§ ENTRIES SUPPLIED:
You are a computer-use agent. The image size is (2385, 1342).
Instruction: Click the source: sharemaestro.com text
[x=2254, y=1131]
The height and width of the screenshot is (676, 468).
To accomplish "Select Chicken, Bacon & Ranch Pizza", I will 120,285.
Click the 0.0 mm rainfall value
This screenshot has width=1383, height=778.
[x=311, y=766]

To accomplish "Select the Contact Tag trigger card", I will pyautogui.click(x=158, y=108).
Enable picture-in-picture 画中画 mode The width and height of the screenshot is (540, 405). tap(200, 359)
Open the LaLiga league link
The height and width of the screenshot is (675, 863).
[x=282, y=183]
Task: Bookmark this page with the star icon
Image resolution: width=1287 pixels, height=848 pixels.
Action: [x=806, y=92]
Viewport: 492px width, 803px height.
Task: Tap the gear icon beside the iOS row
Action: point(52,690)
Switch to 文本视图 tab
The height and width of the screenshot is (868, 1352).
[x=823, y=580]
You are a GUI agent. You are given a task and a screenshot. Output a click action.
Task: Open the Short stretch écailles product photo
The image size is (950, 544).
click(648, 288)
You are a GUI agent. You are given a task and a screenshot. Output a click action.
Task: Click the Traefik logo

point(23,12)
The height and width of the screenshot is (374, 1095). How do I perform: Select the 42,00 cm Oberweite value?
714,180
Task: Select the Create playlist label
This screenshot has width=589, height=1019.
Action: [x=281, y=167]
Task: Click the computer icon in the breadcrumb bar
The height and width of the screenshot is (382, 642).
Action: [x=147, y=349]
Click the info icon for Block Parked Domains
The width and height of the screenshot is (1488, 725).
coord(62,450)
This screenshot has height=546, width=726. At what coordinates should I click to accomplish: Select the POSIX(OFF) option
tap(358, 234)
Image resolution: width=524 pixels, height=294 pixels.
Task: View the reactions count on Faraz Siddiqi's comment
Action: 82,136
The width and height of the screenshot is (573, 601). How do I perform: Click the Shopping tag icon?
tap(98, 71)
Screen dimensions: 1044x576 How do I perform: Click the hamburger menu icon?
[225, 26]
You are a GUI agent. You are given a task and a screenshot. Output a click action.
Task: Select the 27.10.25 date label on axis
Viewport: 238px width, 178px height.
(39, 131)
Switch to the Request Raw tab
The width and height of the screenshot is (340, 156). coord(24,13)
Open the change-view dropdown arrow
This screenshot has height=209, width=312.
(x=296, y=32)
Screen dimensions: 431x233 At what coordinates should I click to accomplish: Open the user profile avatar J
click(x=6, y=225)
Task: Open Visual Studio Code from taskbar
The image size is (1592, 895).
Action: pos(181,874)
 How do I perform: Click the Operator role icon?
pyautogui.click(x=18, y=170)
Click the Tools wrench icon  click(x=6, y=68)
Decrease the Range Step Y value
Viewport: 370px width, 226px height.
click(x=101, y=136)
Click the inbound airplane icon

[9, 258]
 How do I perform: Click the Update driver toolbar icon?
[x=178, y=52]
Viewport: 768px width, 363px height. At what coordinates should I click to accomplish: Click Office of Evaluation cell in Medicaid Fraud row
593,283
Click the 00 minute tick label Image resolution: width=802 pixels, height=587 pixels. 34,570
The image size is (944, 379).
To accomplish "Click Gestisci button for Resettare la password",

§ PROMPT:
Reproduce the listing above line for line, with no changes.

§ CORRECT OUTPUT:
You are a computer-use agent. The image size is (2385, 1342).
Instruction: Click the source: sharemaestro.com text
[x=2254, y=1131]
The height and width of the screenshot is (676, 468).
To accomplish "Select Chicken, Bacon & Ranch Pizza", I will 120,285.
Click the 0.0 mm rainfall value
This screenshot has width=1383, height=778.
[x=311, y=766]

To accomplish "Select the Contact Tag trigger card", I will pyautogui.click(x=158, y=108).
Enable picture-in-picture 画中画 mode The width and height of the screenshot is (540, 405). tap(200, 359)
Open the LaLiga league link
The height and width of the screenshot is (675, 863).
[x=282, y=183]
Task: Bookmark this page with the star icon
Image resolution: width=1287 pixels, height=848 pixels.
Action: [x=806, y=92]
Viewport: 492px width, 803px height.
Task: Tap the gear icon beside the iOS row
Action: point(52,690)
Switch to 文本视图 tab
The height and width of the screenshot is (868, 1352).
[x=823, y=580]
You are a GUI agent. You are given a task and a screenshot. Output a click action.
Task: Open the Short stretch écailles product photo
The image size is (950, 544).
click(648, 288)
You are a GUI agent. You are given a task and a screenshot. Output a click action.
Task: Click the Traefik logo

point(23,12)
The height and width of the screenshot is (374, 1095). How do I perform: Select the 42,00 cm Oberweite value?
714,180
Task: Select the Create playlist label
This screenshot has width=589, height=1019.
Action: [x=281, y=167]
Task: Click the computer icon in the breadcrumb bar
The height and width of the screenshot is (382, 642).
Action: [x=147, y=349]
Click the info icon for Block Parked Domains
The width and height of the screenshot is (1488, 725).
coord(62,450)
This screenshot has height=546, width=726. At what coordinates should I click to accomplish: Select the POSIX(OFF) option
tap(358, 234)
Image resolution: width=524 pixels, height=294 pixels.
Task: View the reactions count on Faraz Siddiqi's comment
Action: 82,136
The width and height of the screenshot is (573, 601). How do I perform: Click the Shopping tag icon?
tap(98, 71)
Screen dimensions: 1044x576 How do I perform: Click the hamburger menu icon?
[225, 26]
You are a GUI agent. You are given a task and a screenshot. Output a click action.
Task: Select the 27.10.25 date label on axis
Viewport: 238px width, 178px height.
(39, 131)
Switch to the Request Raw tab
The width and height of the screenshot is (340, 156). coord(24,13)
Open the change-view dropdown arrow
This screenshot has height=209, width=312.
(x=296, y=32)
Screen dimensions: 431x233 At what coordinates should I click to accomplish: Open the user profile avatar J
click(x=6, y=225)
Task: Open Visual Studio Code from taskbar
The image size is (1592, 895).
Action: pos(181,874)
 How do I perform: Click the Operator role icon?
pyautogui.click(x=18, y=170)
Click the Tools wrench icon  click(x=6, y=68)
Decrease the Range Step Y value
Viewport: 370px width, 226px height.
click(x=101, y=136)
Click the inbound airplane icon

[9, 258]
 How do I perform: Click the Update driver toolbar icon?
[x=178, y=52]
Viewport: 768px width, 363px height. At what coordinates should I click to accomplish: Click Office of Evaluation cell in Medicaid Fraud row
593,283
Click the 00 minute tick label Image resolution: width=802 pixels, height=587 pixels. 34,570
The image size is (944, 379).
To accomplish "Click Gestisci button for Resettare la password",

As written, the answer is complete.